===== Data under study =====

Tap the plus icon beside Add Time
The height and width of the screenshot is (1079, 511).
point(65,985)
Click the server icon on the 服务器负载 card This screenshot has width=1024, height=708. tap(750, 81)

=====
===== Data under study =====

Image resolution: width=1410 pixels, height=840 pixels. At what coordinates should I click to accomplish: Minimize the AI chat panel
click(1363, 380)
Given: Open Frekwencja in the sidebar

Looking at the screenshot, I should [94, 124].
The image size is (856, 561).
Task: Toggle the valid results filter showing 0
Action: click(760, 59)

=====
===== Data under study =====

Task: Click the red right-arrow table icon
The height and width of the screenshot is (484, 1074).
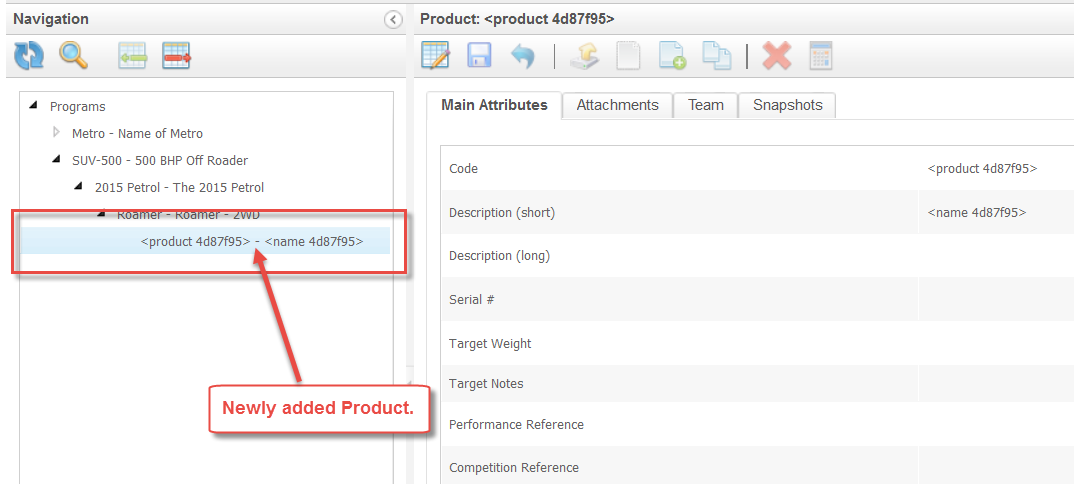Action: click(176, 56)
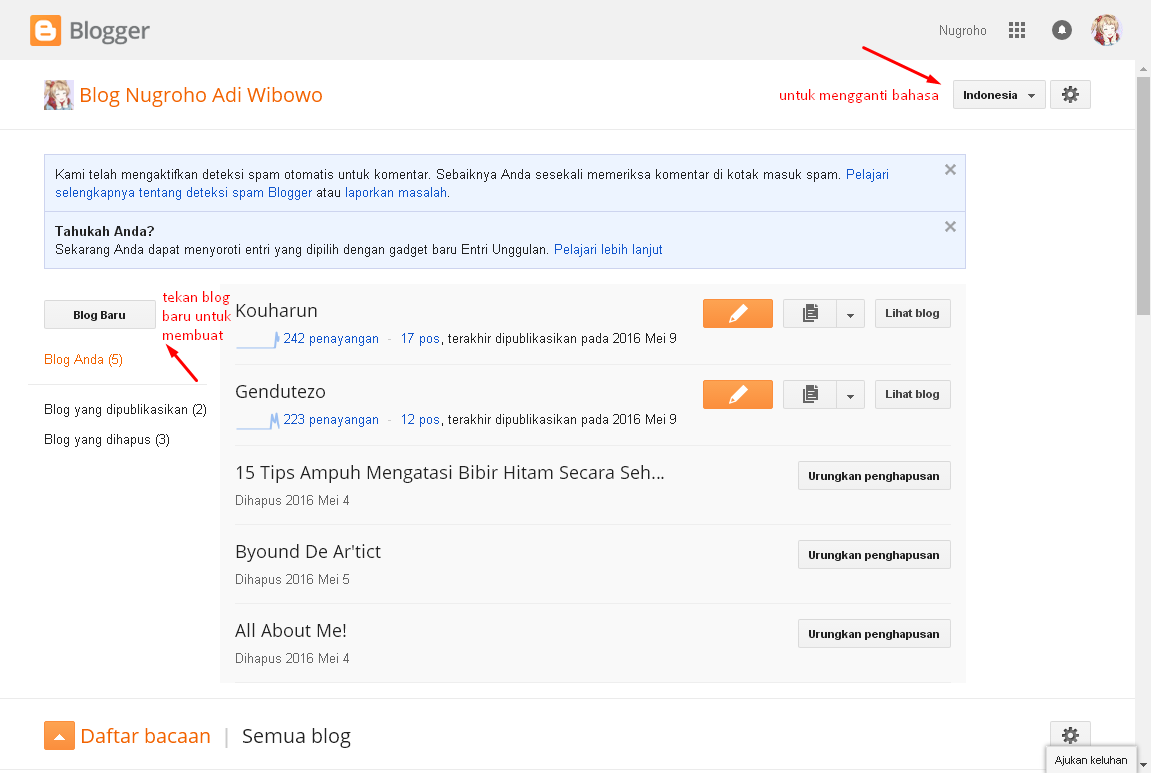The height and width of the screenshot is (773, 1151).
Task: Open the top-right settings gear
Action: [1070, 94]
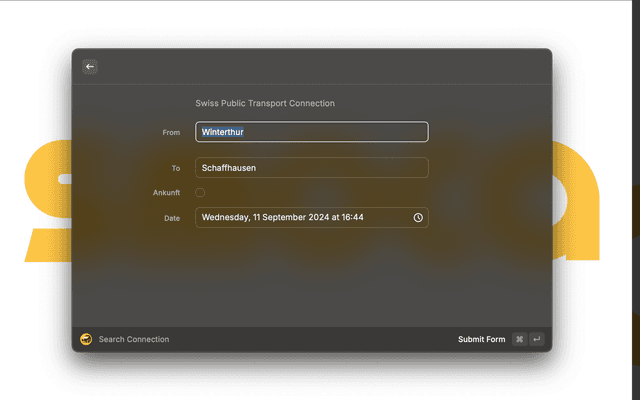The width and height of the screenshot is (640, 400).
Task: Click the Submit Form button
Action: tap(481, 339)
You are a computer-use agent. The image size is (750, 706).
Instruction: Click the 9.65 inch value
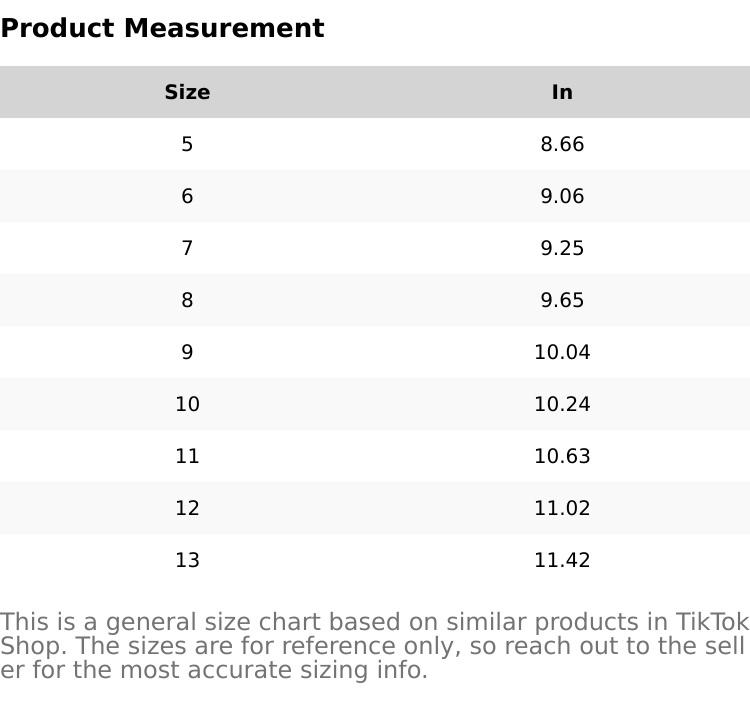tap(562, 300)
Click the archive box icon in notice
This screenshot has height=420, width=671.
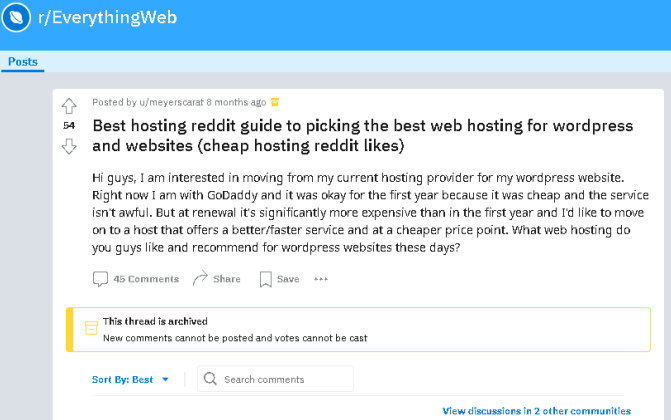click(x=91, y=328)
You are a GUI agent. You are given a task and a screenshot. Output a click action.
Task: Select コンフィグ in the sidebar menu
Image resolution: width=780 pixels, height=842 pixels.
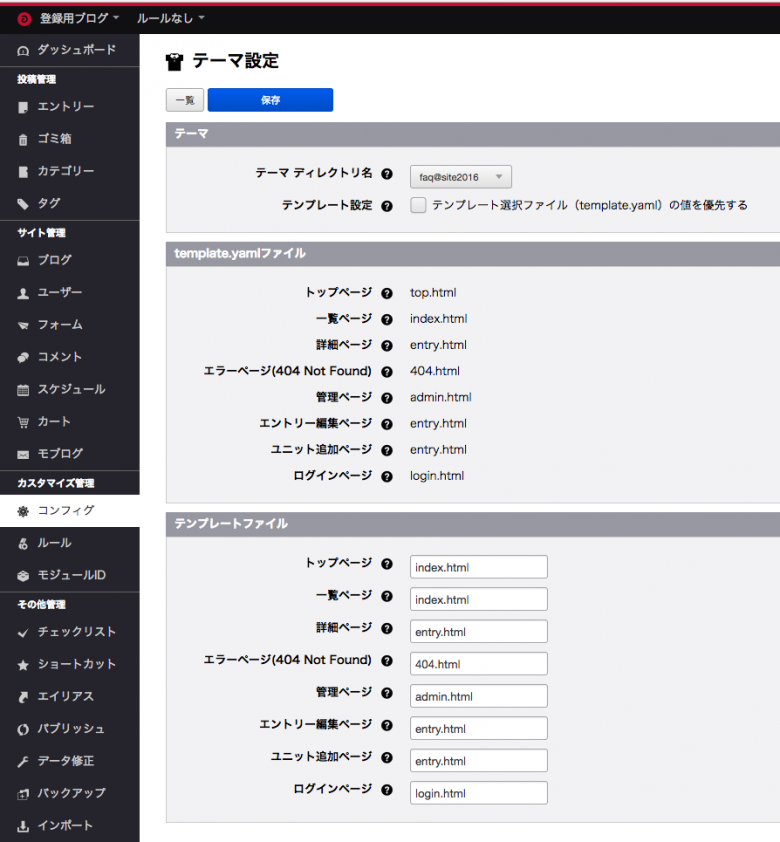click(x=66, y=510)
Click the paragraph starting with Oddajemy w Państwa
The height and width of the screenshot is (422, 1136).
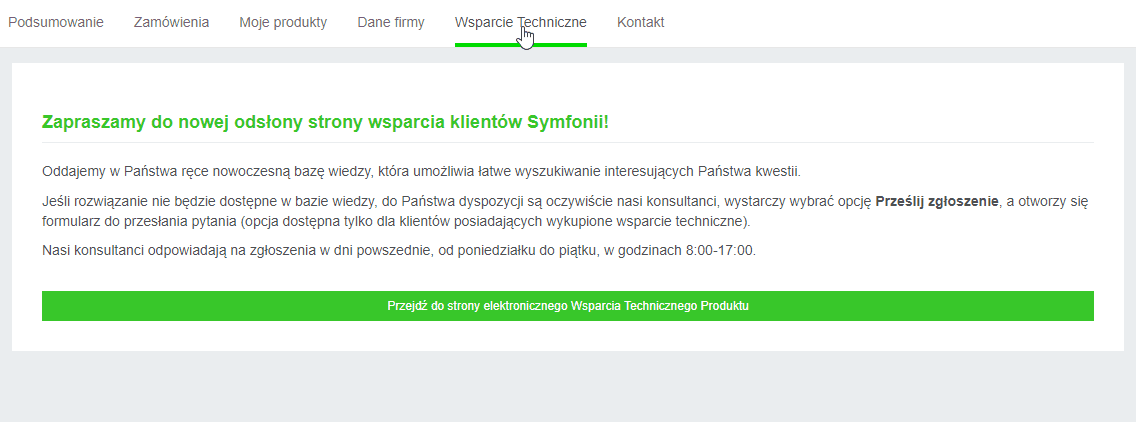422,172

=====

Everything above from the line with "Instruction: Click the 9.65 inch value" through the line with "You are a GUI" should be retyped exactly, and nothing else; omit pictures.

Instruction: Click the 9.65 inch value
tap(562, 300)
Click the archive box icon in notice
This screenshot has height=420, width=671.
click(x=91, y=328)
You are a GUI agent. You are given a task and a screenshot. Output a click action.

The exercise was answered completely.